İsraillilerin bunca yıl boyunca sursuz bir şehirde yaşarken, neler hissetmiş olduklarını tahmin edebilir misin? Kendilerini güvenlikte hissetmiyorlardı. Düşmanları kolayca şehre girebilir ve onlara saldırabilirlerdi. Fakat şimdi Nehemya adlı bu adam, surları yeniden yapmaları için İsraillilere yardım ediyor. Nehemya’nın kim olduğunu biliyor musun?
Nehemya, Mordekay ve Ester’in yaşadığı Şuşan şehrinden gelen bir İsraillidir. Nehemya kralın sarayında çalışıyordu, bu nedenle belki Mordekay ve kraliçe Ester’in iyi bir dostuydu. Fakat Mukaddes Kitap, Nehemya’nın Ester’in kocası kral Ahaşveroş için çalışmış olduğunu söylemiyor. Nehemya daha sonraki kral Artakserkses için çalışıyordu.
Artakserkses’in, Ezra’ya Yehova’nın mabedinin onarımı için Yeruşalim’e götürdüğü onca parayı veren iyi kral olduğunu unutmayalım. Fakat Ezra şehrin yıkılan surlarını yaptırmamıştı. Nehemya’nın bu işi nasıl yaptırdığını görelim.
Artakserkses’in mabedin onarımı için Ezra’ya o parayı vermesinin üzerinden 13 yıl geçer. Nehemya, şimdi kral Artakserkses’in başsakisidir. Yani krala şarabını vermek ve kimsenin kralı zehirlemeye kalkışmadığından emin olmakla sorumludur.
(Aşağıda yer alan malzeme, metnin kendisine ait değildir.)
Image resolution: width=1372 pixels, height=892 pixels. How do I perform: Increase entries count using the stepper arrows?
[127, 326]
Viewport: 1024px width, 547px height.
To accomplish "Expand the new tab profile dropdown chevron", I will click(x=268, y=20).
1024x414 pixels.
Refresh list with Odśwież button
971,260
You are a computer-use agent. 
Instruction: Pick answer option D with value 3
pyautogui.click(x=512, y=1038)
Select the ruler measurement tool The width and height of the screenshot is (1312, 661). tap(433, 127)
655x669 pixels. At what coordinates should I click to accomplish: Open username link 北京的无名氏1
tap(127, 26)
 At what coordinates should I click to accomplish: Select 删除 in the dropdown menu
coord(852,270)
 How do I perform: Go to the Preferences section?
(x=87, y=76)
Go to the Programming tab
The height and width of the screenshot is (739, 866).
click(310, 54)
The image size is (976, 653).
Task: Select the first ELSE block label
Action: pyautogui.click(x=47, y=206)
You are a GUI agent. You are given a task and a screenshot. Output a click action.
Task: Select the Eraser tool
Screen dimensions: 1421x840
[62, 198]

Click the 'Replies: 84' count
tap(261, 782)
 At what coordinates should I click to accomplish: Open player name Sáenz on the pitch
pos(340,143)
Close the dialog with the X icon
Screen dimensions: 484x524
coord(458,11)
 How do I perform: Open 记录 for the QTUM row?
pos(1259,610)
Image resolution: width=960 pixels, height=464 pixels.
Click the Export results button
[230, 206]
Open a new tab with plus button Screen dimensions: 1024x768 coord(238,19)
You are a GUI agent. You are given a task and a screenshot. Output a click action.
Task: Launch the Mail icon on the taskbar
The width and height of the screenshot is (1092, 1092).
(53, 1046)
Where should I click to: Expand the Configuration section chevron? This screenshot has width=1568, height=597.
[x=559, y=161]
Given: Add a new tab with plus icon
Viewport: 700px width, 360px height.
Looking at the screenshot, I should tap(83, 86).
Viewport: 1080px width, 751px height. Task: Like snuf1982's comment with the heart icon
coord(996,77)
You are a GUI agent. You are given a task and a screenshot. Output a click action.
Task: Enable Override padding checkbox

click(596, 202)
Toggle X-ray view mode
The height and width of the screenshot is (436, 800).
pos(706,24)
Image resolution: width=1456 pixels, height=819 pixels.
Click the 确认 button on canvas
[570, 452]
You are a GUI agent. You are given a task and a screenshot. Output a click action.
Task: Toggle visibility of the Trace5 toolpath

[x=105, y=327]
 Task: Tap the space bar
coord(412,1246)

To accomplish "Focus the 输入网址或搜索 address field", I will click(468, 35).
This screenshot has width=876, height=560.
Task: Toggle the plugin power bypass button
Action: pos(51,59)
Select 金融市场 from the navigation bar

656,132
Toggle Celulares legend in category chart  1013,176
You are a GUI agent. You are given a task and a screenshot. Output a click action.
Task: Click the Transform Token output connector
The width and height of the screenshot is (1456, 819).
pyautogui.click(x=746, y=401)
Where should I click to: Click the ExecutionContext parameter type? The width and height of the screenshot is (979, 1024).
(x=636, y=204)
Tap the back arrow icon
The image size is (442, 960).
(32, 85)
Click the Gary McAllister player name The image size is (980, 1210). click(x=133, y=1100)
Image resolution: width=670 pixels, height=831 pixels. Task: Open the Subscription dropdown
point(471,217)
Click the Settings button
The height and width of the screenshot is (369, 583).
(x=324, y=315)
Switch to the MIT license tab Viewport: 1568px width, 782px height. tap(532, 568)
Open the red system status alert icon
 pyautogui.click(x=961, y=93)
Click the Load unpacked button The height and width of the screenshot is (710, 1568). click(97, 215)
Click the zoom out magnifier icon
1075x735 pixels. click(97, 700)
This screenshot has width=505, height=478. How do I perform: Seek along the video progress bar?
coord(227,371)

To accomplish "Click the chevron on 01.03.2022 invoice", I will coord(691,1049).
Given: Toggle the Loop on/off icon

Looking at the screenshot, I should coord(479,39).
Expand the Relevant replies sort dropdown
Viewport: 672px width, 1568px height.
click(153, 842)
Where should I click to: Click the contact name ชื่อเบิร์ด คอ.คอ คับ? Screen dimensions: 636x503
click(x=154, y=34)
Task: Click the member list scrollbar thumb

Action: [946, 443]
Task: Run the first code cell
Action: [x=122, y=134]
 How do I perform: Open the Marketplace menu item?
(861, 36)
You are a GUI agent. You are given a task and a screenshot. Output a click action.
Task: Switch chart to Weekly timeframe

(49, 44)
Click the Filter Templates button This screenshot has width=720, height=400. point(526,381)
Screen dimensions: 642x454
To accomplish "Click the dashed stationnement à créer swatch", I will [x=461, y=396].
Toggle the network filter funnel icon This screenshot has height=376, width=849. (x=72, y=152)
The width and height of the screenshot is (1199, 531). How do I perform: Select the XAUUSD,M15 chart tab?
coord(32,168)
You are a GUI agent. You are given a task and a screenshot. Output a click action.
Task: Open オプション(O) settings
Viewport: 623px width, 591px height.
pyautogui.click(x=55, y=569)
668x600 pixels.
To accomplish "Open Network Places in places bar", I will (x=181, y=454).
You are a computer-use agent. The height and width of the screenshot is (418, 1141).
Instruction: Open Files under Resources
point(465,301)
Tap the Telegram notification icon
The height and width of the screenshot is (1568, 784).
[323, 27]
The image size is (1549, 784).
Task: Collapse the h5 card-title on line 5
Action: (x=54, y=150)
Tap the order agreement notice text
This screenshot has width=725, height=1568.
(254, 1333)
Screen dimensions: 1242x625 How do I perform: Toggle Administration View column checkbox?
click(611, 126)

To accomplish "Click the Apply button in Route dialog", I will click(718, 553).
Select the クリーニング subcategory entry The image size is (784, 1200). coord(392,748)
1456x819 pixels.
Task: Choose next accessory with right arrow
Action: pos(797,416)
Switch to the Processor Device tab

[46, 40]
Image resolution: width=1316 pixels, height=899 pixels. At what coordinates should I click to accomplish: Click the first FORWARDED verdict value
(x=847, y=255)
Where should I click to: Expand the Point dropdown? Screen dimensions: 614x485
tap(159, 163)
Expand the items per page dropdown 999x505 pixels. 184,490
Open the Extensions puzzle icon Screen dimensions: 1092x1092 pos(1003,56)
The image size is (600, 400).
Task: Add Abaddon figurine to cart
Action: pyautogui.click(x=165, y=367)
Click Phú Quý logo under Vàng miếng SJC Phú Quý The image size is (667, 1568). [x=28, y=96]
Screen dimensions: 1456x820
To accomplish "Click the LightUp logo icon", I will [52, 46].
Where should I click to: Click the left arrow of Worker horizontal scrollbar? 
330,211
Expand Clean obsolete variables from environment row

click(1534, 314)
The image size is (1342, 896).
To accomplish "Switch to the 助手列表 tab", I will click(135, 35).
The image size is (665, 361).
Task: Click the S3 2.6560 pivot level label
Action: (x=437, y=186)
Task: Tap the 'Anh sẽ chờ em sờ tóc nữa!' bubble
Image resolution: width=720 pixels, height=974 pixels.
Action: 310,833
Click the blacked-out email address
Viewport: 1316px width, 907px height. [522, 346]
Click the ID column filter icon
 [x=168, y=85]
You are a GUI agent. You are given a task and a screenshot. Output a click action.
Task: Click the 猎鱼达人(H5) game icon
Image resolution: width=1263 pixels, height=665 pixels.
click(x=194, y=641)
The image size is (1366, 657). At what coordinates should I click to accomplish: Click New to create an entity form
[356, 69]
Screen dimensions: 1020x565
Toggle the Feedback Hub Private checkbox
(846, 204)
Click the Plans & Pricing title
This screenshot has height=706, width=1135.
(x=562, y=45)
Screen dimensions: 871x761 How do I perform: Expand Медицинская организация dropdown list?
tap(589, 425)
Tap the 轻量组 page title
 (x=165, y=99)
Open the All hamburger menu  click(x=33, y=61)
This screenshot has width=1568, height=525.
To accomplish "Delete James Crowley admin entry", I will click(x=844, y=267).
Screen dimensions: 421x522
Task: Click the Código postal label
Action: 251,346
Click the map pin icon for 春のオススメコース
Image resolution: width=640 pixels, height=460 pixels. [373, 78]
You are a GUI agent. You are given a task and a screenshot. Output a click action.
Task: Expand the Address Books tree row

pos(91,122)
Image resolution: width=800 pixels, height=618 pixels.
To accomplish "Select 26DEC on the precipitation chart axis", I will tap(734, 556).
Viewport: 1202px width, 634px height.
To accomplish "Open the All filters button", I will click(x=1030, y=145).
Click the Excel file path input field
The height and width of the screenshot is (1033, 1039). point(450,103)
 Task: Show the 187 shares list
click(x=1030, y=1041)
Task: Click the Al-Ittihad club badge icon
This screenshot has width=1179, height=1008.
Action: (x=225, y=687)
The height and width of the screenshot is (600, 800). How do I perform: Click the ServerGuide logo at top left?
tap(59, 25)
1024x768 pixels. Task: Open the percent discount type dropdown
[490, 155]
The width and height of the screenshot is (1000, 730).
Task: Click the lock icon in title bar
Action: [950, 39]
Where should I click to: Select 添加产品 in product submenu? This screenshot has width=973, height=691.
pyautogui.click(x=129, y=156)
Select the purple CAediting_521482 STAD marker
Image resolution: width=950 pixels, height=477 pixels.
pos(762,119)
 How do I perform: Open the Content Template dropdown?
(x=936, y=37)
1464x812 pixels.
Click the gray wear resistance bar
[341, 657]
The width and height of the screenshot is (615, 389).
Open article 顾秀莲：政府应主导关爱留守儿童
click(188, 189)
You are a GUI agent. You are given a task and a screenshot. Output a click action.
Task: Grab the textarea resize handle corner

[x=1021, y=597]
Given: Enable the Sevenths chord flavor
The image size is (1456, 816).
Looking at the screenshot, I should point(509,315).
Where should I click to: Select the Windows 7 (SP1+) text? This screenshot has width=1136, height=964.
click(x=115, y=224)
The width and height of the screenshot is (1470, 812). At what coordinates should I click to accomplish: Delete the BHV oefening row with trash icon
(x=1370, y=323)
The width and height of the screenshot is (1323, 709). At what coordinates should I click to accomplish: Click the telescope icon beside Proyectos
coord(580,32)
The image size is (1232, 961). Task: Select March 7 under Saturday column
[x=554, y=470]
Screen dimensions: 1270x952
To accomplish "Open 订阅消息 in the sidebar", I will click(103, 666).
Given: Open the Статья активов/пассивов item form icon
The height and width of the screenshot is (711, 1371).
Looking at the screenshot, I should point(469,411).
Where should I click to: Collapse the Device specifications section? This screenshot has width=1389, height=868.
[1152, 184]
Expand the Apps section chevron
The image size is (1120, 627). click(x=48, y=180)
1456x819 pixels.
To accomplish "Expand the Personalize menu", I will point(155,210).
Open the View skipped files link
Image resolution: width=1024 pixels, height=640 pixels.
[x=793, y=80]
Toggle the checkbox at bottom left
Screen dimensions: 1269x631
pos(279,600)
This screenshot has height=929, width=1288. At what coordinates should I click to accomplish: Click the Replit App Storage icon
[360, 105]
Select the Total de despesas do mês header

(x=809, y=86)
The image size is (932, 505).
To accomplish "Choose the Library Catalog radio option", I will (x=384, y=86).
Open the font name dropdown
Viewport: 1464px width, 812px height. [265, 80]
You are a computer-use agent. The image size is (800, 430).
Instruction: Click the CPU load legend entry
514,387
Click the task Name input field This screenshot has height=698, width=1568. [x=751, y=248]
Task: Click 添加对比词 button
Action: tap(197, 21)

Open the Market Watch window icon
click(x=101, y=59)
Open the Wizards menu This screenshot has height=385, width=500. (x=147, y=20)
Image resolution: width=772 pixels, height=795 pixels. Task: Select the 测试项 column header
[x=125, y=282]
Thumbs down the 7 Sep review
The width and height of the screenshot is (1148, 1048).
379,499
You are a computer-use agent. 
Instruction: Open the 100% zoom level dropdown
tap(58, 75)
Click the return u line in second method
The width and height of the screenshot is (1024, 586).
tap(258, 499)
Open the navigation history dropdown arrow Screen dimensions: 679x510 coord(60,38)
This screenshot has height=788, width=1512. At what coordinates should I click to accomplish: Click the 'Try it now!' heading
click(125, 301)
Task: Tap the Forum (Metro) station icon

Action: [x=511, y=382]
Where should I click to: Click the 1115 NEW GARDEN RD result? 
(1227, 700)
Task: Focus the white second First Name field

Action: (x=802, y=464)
Bu, çok önemli bir görevdir.
Bir gün, Nehemya’nın erkek kardeşi Hanani ve İsrail diyarından başka adamlar Nehemya’yı ziyarete gelirler. Ona, İsraillilerin içinde bulundukları sıkıntıyı ve Yeruşalim’in surlarının hâlâ yıkık durumda olduğunu anlatırlar. Bunlar, Nehemya’yı çok üzer ve bu yüzden Yehova’ya dua eder.
Bir gün kral, Nehemya’nın üzgün olduğunu fark eder ve ona, ‘neden bu kadar üzgünsün?’ diye sorar. Nehemya ona, Yeruşalim’in içinde bulunduğu kötü durumdan ve surların yıkık olmasından dolayı üzgün olduğunu anlatır. Kral ona, ‘ne istiyorsun?’ der.
Nehemya, ‘beni Yeruşalim’e gönder de, onun surlarını yeniden yaptırayım’ der. Kral Artakserkses çok iyi biridir. Nehemya’ya ‘gidebilirsin’ der ve yapım işi için gerekli olan kerestelerin verilmesine yardımcı olur. Nehemya Yeruşalim’e geldikten kısa bir süre sonra halka planlarını açıklar. Onlar Nehemya’nın fikrini beğenirler ve ‘yapmaya başlayalım’ derler.
İsraillilerin düşmanları surların yapıldığını öğrenince ‘gidip onları öldürelim ve yapım işini durduralım’ derler. Fakat Nehemya bunu duyar ve işçilere kılıç ve kalkan dağıtır. Onlara, ‘düşmanlarınızdan korkmayın. Kardeşleriniz, çocuklarınız, karılarınız ve evleriniz için savaşın’ der.
İsrailliler çok yiğitlik gösterirler. Silahlarını gece gündüz yanlarında hazır tutar ve yapıma devam ederler. Böylece 52 günde surlar tamamlanır. Artık kavim kendisini surların içinde güvenlikte hissetmektedir. Nehemya ve Ezra kavme Tanrı’nın yasalarını öğretirler ve kavim çok mutlu olur.
Fakat yine de durum, İsraillilerin Babil’e esarete götürülmesinden önceki duruma benzemez. Millet, Pers kralı tarafından yönetilmekte ve ona hizmet etmek zorundadır. Fakat Yehova yeni bir kral göndereceğine ve bu kralın insanlara barış getireceğine söz vermiştir. Bu kral kimdir? Yeryüzüne nasıl barış getirecektir? Bu konuda daha fazla bilgi almadan önce 450 yıl geçer. O zaman çok önemli bir doğum olur. Fakat bu, başka bir öyküdür.